##### Extracted records #####
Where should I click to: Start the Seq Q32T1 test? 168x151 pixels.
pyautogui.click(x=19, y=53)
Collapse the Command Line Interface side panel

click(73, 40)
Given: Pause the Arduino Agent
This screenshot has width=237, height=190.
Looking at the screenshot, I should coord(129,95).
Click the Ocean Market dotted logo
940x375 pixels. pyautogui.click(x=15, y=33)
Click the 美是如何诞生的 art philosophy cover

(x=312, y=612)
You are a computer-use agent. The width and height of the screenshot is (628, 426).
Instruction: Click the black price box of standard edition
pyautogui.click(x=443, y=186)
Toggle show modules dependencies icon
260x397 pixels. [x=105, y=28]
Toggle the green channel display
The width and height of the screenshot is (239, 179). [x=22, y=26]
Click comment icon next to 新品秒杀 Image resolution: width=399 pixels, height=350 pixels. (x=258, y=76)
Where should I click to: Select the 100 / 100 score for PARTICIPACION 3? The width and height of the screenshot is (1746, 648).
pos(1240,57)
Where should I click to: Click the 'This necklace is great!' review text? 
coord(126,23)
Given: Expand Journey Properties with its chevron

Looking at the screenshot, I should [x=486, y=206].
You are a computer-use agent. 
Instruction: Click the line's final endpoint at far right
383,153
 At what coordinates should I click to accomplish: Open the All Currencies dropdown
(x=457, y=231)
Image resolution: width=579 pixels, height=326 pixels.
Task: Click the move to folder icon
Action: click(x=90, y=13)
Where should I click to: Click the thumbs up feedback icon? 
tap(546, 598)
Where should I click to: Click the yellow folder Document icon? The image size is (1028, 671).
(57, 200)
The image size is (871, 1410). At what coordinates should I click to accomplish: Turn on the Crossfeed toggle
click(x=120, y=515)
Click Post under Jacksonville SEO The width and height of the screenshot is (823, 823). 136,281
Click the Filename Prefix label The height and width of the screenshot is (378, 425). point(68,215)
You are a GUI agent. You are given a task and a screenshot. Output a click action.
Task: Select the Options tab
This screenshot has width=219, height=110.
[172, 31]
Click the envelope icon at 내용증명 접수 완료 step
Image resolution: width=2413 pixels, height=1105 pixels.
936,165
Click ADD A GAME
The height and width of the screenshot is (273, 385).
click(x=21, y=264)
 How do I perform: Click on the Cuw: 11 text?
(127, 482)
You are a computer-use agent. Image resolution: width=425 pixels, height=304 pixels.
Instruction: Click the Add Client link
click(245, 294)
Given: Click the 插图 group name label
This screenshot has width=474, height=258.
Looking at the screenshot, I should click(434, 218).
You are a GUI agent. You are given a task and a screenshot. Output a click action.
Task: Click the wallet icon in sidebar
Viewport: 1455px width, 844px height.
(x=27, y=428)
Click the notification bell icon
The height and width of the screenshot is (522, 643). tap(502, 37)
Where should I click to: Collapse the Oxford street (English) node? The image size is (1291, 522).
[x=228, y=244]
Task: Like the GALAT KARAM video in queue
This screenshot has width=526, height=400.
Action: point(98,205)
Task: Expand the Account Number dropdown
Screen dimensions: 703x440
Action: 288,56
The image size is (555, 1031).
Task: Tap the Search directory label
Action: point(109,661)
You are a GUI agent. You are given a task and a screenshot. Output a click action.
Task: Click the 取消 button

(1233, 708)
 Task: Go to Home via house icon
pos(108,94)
#####
From the records above, copy each line that contains the word "computer".

▸ Answer space
You are a computer-use agent. The width and height of the screenshot is (628, 426).
You are a computer-use agent. 
You are a computer-use agent. Image resolution: width=425 pixels, height=304 pixels.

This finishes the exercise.